----- WORKING DATA

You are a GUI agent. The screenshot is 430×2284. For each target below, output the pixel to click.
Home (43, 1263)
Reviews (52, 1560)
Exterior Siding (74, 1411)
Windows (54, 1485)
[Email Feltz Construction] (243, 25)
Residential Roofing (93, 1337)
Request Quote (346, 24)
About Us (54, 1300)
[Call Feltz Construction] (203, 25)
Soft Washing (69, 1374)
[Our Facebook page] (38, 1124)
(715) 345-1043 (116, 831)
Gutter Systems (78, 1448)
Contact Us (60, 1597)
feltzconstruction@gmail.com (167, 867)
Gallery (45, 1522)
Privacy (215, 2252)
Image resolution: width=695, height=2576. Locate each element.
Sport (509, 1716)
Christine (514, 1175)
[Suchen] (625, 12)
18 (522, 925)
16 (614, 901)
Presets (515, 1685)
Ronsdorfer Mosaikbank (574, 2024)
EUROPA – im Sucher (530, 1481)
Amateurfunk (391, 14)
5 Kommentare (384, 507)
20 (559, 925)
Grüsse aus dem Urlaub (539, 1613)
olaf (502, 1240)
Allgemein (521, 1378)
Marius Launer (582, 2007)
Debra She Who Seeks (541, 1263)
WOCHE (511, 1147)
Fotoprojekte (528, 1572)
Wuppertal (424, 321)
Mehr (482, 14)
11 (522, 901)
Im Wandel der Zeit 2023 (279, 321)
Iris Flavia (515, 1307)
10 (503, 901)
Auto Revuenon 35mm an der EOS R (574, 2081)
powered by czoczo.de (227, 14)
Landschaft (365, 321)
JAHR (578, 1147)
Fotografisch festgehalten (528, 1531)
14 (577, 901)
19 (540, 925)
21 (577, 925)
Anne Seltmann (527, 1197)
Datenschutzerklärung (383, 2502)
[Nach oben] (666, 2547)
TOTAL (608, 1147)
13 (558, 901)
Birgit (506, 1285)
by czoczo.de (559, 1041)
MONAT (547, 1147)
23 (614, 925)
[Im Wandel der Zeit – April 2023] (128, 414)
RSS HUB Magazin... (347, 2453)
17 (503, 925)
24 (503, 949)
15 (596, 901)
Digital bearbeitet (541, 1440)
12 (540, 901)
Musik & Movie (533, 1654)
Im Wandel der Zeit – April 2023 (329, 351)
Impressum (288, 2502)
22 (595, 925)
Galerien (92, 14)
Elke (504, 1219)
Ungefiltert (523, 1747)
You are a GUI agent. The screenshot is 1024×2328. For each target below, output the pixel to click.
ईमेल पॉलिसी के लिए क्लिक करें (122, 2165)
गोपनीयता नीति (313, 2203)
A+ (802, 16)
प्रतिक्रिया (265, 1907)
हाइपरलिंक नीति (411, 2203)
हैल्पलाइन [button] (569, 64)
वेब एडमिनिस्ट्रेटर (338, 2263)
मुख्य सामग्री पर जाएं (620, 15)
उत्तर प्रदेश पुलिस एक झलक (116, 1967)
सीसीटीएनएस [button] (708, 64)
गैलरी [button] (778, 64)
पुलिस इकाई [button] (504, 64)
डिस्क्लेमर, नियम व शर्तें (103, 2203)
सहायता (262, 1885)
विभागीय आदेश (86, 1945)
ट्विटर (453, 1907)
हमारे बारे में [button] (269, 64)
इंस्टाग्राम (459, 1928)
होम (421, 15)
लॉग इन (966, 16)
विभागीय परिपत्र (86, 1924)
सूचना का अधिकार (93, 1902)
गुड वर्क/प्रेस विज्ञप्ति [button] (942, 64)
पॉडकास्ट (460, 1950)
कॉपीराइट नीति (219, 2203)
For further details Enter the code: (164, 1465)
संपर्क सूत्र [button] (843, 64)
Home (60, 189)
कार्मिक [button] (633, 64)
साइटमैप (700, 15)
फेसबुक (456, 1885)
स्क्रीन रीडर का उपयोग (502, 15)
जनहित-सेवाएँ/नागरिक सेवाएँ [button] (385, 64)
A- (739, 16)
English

----------

→ **TASK DIRECTIONS**:
The data is to be reproduced in full, every line intact.

→ **SOLUTION FOR THIS PROBLEM**:
You are a GUI agent. The screenshot is 430×2284. For each target below, output the pixel to click.
Home (43, 1263)
Reviews (52, 1560)
Exterior Siding (74, 1411)
Windows (54, 1485)
[Email Feltz Construction] (243, 25)
Residential Roofing (93, 1337)
Request Quote (346, 24)
About Us (54, 1300)
[Call Feltz Construction] (203, 25)
Soft Washing (69, 1374)
[Our Facebook page] (38, 1124)
(715) 345-1043 (116, 831)
Gutter Systems (78, 1448)
Contact Us (60, 1597)
feltzconstruction@gmail.com (167, 867)
Gallery (45, 1522)
Privacy (215, 2252)
Image resolution: width=695, height=2576. Locate each element.
Sport (509, 1716)
Christine (514, 1175)
[Suchen] (625, 12)
18 (522, 925)
16 (614, 901)
Presets (515, 1685)
Ronsdorfer Mosaikbank (574, 2024)
EUROPA – im Sucher (530, 1481)
Amateurfunk (391, 14)
5 Kommentare (384, 507)
20 (559, 925)
Grüsse aus dem Urlaub (539, 1613)
olaf (502, 1240)
Allgemein (521, 1378)
Marius Launer (582, 2007)
Debra She Who Seeks (541, 1263)
WOCHE (511, 1147)
Fotoprojekte (528, 1572)
Wuppertal (424, 321)
Mehr (482, 14)
11 (522, 901)
Im Wandel der Zeit 2023 (279, 321)
Iris Flavia (515, 1307)
10 (503, 901)
Auto Revuenon 35mm an der EOS R (574, 2081)
powered by czoczo.de (227, 14)
Landschaft (365, 321)
JAHR (578, 1147)
Fotografisch festgehalten (528, 1531)
14 (577, 901)
19 (540, 925)
21 (577, 925)
Anne Seltmann (527, 1197)
Datenschutzerklärung (383, 2502)
[Nach oben] (666, 2547)
TOTAL (608, 1147)
13 (558, 901)
Birgit (506, 1285)
by czoczo.de (559, 1041)
MONAT (547, 1147)
23 (614, 925)
[Im Wandel der Zeit – April 2023] (128, 414)
RSS HUB Magazin... (347, 2453)
17 (503, 925)
24 (503, 949)
15 (596, 901)
Digital bearbeitet (541, 1440)
12 (540, 901)
Musik & Movie (533, 1654)
Im Wandel der Zeit – April 2023 (329, 351)
Impressum (288, 2502)
22 (595, 925)
Galerien (92, 14)
Elke (504, 1219)
Ungefiltert (523, 1747)
You are a GUI agent. The screenshot is 1024×2328. For each target below, output the pixel to click.
ईमेल पॉलिसी के लिए क्लिक करें (122, 2165)
गोपनीयता नीति (313, 2203)
A+ (802, 16)
प्रतिक्रिया (265, 1907)
हाइपरलिंक नीति (411, 2203)
हैल्पलाइन [button] (569, 64)
वेब एडमिनिस्ट्रेटर (338, 2263)
मुख्य सामग्री पर जाएं (620, 15)
उत्तर प्रदेश पुलिस एक झलक (116, 1967)
सीसीटीएनएस [button] (708, 64)
गैलरी [button] (778, 64)
पुलिस इकाई [button] (504, 64)
डिस्क्लेमर, नियम व शर्तें (103, 2203)
सहायता (262, 1885)
विभागीय आदेश (86, 1945)
ट्विटर (453, 1907)
हमारे बारे में [button] (269, 64)
इंस्टाग्राम (459, 1928)
होम (421, 15)
लॉग इन (966, 16)
विभागीय परिपत्र (86, 1924)
सूचना का अधिकार (93, 1902)
गुड वर्क/प्रेस विज्ञप्ति [button] (942, 64)
पॉडकास्ट (460, 1950)
कॉपीराइट नीति (219, 2203)
For further details Enter the code: (164, 1465)
संपर्क सूत्र [button] (843, 64)
Home (60, 189)
कार्मिक [button] (633, 64)
साइटमैप (700, 15)
फेसबुक (456, 1885)
स्क्रीन रीडर का उपयोग (502, 15)
जनहित-सेवाएँ/नागरिक सेवाएँ [button] (385, 64)
A- (739, 16)
English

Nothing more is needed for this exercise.